EXCERPT:
Thanks for all the responses. I also own a maintenance company, so I set up planted tanks for other people. High tech tanks require more service calls than most of my clients are willing to pay for. To be honest, if they are going to pay for very frequent service calls, they most likely will do salt water systems instead. Low tech tanks can be very beautiful and very stable.

It just struck me that budget is a motivation for my clients. Not for the set up, but for the maintenance costs.


----------



## Otis (Jan 4, 2006)

OK, as I was writing my last post, I was staring at my 135 gallon system all ready with driftwood, rocks and collection of rare rasboras and giant danio type fish that I planned on doing a high tech tank with. I have all the stuff, Co2, lights, etc..., but I just can't get myself to do it. It's summer and I'm not sure I want more maintenance. Low tech would be no hassle at all. But I need the practice on a high tech system from a professional stand point. Oh, what am I going to do?


----------



## noncentric (Apr 5, 2006)

I'm running two low-tech tanks now - stock Eclipse set-ups.

At first, I didn't upgrade due to costs - but now I'm realizing that I just don't want to dedicate more time than I already do. I don't want to have to trim more frequently than I already do.

It would seem that low-maintenance is my main motivation for keeping things low-tech. I've accumulated some supplies to get a 10-gal set-up with 2x13 CF lights, but I haven't done it yet because of time issues. Maybe if I scrap the 6-gal, hhmmm.


----------



## esarkipato (Jul 19, 2005)

> I was staring at my 135 gallon system all ready with driftwood, rocks and collection of rare rasboras and giant danio type fish that I planned on doing a high tech tank with. I have all the stuff, Co2, lights, etc..., but I just can't get myself to do it. It's summer and I'm not sure I want more maintenance. Low tech would be no hassle at all. But I need the practice on a high tech system from a professional stand point.

RECORD LIST:
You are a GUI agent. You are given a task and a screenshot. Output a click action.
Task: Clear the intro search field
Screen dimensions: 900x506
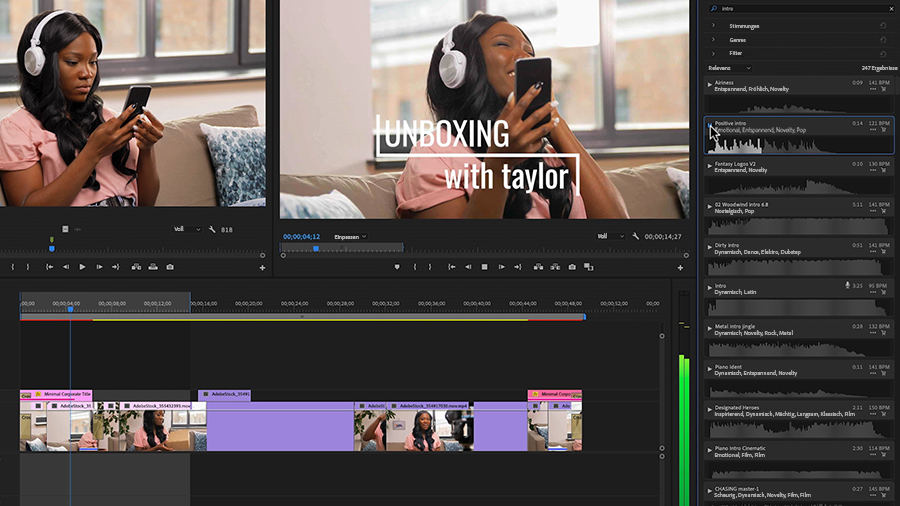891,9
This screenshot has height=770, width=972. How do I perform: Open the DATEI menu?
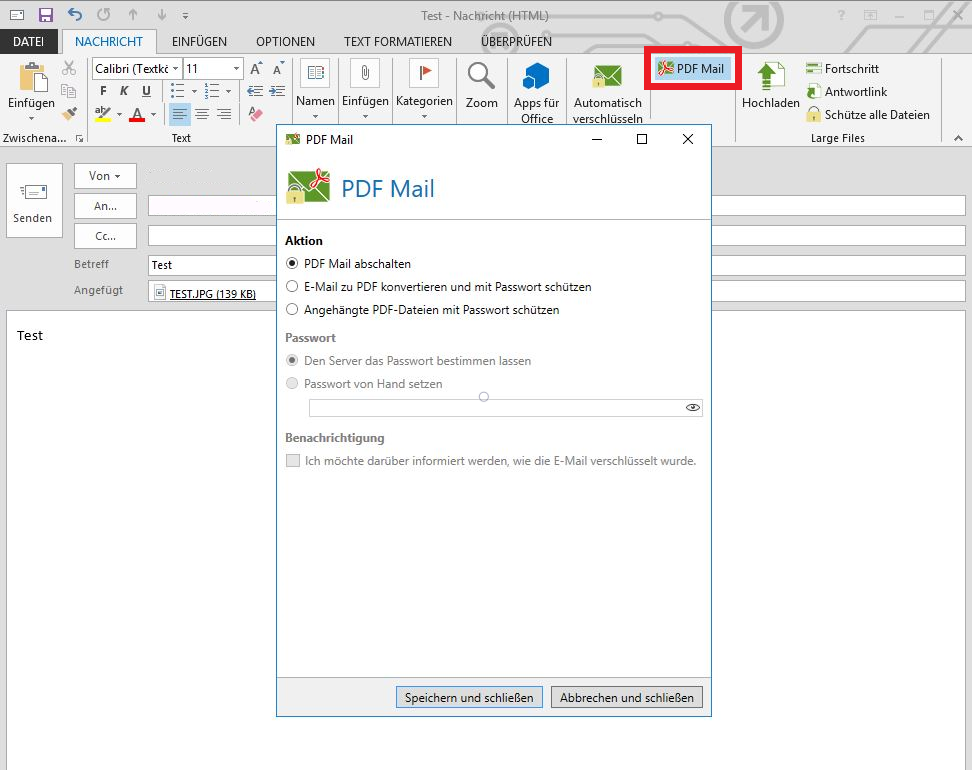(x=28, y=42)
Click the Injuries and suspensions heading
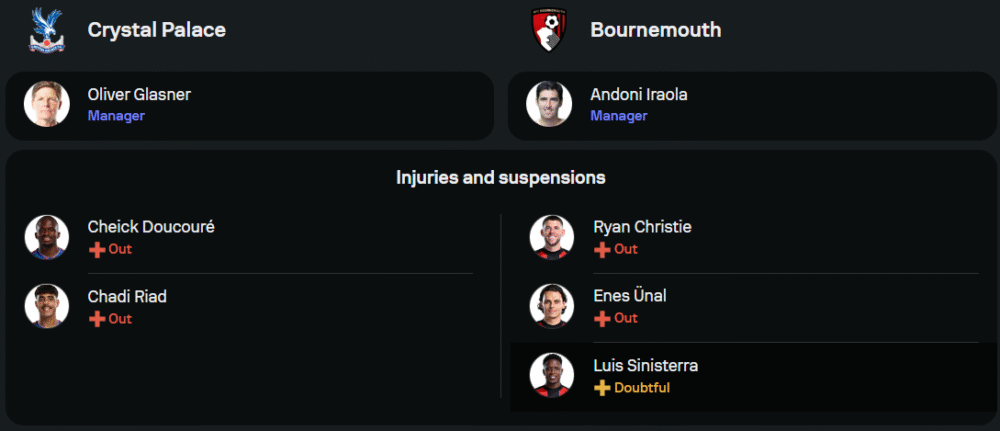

PARTS OF THE EXERCISE:
1 – Repeat the forum thread on low-tech and high-tech planted tanks word for word.
2 – Please express every line of the records as a JSON list of strings, one string per line, with blank lines omitted. Leave the pictures out.
The forum thread and the records were taken from unrelated sources.

RESULTS OF THE EXERCISE:
1 –
Thanks for all the responses. I also own a maintenance company, so I set up planted tanks for other people. High tech tanks require more service calls than most of my clients are willing to pay for. To be honest, if they are going to pay for very frequent service calls, they most likely will do salt water systems instead. Low tech tanks can be very beautiful and very stable.

It just struck me that budget is a motivation for my clients. Not for the set up, but for the maintenance costs.


----------



## Otis (Jan 4, 2006)

OK, as I was writing my last post, I was staring at my 135 gallon system all ready with driftwood, rocks and collection of rare rasboras and giant danio type fish that I planned on doing a high tech tank with. I have all the stuff, Co2, lights, etc..., but I just can't get myself to do it. It's summer and I'm not sure I want more maintenance. Low tech would be no hassle at all. But I need the practice on a high tech system from a professional stand point. Oh, what am I going to do?


----------



## noncentric (Apr 5, 2006)

I'm running two low-tech tanks now - stock Eclipse set-ups.

At first, I didn't upgrade due to costs - but now I'm realizing that I just don't want to dedicate more time than I already do. I don't want to have to trim more frequently than I already do.

It would seem that low-maintenance is my main motivation for keeping things low-tech. I've accumulated some supplies to get a 10-gal set-up with 2x13 CF lights, but I haven't done it yet because of time issues. Maybe if I scrap the 6-gal, hhmmm.


----------



## esarkipato (Jul 19, 2005)

> I was staring at my 135 gallon system all ready with driftwood, rocks and collection of rare rasboras and giant danio type fish that I planned on doing a high tech tank with. I have all the stuff, Co2, lights, etc..., but I just can't get myself to do it. It's summer and I'm not sure I want more maintenance. Low tech would be no hassle at all. But I need the practice on a high tech system from a professional stand point.

2 –
[
  "You are a GUI agent. You are given a task and a screenshot. Output a click action.",
  "Task: Clear the intro search field",
  "Screen dimensions: 900x506",
  "891,9",
  "This screenshot has height=770, width=972. How do I perform: Open the DATEI menu?",
  "(x=28, y=42)",
  "Click the Injuries and suspensions heading"
]